What needs to be done |
Copy the stretch of entries from the line containing "Given: Collapse the Projects section chevron" through the line containing "click(61, 216)", switching "Projects" to "Repositories" and leaving all else unchanged.

*** Data supplied ***

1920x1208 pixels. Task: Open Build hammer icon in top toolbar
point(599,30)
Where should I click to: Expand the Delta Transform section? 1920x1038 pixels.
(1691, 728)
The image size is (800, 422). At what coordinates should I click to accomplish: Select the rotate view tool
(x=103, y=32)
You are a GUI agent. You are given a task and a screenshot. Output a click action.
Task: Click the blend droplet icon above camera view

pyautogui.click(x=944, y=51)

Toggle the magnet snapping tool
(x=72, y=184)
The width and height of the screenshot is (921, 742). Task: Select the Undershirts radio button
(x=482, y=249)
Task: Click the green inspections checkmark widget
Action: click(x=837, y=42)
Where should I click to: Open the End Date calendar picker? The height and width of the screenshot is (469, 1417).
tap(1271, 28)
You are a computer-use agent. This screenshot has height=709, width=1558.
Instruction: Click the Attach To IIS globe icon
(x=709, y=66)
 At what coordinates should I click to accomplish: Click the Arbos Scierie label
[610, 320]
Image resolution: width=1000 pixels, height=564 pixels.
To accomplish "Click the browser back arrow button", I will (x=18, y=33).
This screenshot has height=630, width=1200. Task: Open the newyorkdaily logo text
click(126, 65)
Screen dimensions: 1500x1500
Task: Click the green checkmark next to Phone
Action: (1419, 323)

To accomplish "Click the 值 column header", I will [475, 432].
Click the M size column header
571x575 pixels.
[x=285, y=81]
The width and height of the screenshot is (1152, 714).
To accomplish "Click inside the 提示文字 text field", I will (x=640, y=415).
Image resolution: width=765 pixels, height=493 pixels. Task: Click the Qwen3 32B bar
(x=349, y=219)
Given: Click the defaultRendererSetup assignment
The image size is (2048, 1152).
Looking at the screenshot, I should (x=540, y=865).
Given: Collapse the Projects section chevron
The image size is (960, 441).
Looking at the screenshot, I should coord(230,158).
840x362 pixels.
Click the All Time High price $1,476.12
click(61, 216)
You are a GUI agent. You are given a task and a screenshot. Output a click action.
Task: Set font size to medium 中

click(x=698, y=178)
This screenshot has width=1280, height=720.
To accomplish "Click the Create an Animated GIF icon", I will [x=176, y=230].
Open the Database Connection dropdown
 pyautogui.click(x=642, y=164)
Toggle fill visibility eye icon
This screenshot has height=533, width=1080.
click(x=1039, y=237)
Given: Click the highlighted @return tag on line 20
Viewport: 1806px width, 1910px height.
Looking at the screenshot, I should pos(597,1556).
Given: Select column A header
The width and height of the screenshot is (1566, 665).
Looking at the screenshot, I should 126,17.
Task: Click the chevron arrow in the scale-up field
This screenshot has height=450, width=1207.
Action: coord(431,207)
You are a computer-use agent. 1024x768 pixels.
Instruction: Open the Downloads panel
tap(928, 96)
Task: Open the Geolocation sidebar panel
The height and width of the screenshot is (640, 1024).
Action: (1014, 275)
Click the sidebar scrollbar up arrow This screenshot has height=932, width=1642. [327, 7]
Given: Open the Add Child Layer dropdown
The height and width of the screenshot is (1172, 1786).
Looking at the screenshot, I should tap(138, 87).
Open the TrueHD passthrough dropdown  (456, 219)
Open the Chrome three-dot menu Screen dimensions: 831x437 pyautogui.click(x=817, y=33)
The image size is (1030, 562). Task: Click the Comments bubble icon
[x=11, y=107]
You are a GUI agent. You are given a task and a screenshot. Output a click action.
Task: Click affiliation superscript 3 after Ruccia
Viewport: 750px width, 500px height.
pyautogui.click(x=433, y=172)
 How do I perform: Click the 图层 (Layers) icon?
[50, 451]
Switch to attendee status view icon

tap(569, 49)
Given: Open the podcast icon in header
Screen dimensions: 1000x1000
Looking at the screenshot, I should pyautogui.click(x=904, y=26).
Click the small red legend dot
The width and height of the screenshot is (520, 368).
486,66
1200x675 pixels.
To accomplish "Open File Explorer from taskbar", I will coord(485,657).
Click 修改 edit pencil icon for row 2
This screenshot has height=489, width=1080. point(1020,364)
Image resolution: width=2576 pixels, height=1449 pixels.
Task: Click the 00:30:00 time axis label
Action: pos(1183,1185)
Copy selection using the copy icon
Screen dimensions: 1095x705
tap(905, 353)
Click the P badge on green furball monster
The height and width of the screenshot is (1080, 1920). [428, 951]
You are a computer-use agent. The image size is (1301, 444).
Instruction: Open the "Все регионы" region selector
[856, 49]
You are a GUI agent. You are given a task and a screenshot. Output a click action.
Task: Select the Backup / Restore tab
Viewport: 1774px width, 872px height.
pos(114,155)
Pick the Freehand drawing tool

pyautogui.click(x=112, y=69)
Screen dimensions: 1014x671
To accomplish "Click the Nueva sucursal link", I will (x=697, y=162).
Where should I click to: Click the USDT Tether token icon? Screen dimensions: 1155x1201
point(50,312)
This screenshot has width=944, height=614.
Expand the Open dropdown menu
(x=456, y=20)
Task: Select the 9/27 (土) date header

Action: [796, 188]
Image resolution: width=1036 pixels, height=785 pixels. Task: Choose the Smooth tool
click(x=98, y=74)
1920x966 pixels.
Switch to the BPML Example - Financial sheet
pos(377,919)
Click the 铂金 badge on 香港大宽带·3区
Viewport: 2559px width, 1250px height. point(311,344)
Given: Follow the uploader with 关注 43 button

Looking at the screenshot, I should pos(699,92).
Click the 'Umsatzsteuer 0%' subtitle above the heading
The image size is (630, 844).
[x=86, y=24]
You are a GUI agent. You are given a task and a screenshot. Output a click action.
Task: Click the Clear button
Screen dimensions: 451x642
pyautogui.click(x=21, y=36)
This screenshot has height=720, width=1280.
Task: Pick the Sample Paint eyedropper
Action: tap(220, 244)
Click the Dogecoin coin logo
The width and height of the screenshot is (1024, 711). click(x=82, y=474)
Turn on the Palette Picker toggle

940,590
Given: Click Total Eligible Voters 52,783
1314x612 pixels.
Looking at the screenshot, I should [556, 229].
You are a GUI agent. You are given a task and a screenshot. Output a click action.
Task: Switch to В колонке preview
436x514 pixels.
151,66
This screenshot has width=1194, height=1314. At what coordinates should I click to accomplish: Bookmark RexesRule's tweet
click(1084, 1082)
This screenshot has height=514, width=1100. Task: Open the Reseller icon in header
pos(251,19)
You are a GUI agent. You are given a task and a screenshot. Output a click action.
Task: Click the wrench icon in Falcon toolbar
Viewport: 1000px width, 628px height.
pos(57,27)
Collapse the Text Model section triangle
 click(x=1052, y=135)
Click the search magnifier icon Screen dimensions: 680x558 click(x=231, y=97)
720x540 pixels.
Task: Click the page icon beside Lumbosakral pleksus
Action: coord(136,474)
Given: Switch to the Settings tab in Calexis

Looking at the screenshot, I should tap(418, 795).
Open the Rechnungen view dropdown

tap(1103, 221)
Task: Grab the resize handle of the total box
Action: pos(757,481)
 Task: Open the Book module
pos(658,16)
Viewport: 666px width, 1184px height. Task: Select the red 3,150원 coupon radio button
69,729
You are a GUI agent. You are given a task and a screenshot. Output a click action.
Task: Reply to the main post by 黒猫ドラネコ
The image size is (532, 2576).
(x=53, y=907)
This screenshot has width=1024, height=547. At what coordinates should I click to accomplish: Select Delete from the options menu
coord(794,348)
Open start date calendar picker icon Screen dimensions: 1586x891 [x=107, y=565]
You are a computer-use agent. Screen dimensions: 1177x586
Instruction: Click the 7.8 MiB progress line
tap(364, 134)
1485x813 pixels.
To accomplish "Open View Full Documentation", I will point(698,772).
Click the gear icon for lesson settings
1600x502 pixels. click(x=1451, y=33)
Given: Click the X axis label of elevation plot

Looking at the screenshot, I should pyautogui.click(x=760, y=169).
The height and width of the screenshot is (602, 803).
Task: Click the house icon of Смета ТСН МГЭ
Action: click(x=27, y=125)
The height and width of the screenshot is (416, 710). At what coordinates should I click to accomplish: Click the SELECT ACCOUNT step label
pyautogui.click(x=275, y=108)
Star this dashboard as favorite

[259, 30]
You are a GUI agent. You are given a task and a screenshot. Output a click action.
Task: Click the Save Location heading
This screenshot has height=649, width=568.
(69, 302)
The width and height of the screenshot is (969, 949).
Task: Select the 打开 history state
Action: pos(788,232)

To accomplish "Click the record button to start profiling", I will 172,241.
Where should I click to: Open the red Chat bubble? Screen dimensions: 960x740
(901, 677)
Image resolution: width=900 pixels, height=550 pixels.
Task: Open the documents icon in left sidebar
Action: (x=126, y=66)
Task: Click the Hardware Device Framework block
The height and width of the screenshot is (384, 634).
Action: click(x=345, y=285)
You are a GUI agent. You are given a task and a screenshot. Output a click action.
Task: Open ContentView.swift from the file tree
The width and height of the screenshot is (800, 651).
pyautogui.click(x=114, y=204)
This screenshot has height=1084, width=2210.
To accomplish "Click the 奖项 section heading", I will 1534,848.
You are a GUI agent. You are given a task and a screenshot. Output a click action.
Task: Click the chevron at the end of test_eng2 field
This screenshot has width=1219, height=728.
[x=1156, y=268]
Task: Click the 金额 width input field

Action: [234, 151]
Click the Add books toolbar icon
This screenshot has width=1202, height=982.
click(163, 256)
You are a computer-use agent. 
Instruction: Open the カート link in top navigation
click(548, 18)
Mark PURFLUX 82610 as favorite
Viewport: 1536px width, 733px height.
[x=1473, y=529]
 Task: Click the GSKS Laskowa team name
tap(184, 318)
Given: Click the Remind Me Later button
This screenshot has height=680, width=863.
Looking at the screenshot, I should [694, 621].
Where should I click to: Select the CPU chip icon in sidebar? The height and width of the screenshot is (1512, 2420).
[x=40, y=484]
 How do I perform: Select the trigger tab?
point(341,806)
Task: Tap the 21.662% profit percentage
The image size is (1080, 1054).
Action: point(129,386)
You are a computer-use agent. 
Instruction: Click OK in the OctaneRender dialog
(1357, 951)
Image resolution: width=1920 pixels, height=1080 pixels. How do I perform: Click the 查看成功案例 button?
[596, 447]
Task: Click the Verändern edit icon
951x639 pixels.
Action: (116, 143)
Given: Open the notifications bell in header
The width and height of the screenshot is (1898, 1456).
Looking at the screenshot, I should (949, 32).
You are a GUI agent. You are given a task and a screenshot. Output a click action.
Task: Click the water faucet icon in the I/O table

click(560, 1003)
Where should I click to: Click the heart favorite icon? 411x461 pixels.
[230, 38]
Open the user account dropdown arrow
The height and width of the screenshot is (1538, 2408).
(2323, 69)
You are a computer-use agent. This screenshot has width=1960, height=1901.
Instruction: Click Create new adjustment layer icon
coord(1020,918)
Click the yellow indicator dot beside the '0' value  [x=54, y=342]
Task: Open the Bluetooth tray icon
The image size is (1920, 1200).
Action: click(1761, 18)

***

Result of this task |
Given: Collapse the Repositories section chevron
The image size is (960, 441).
Looking at the screenshot, I should coord(230,158).
840x362 pixels.
Click the All Time High price $1,476.12
click(61, 216)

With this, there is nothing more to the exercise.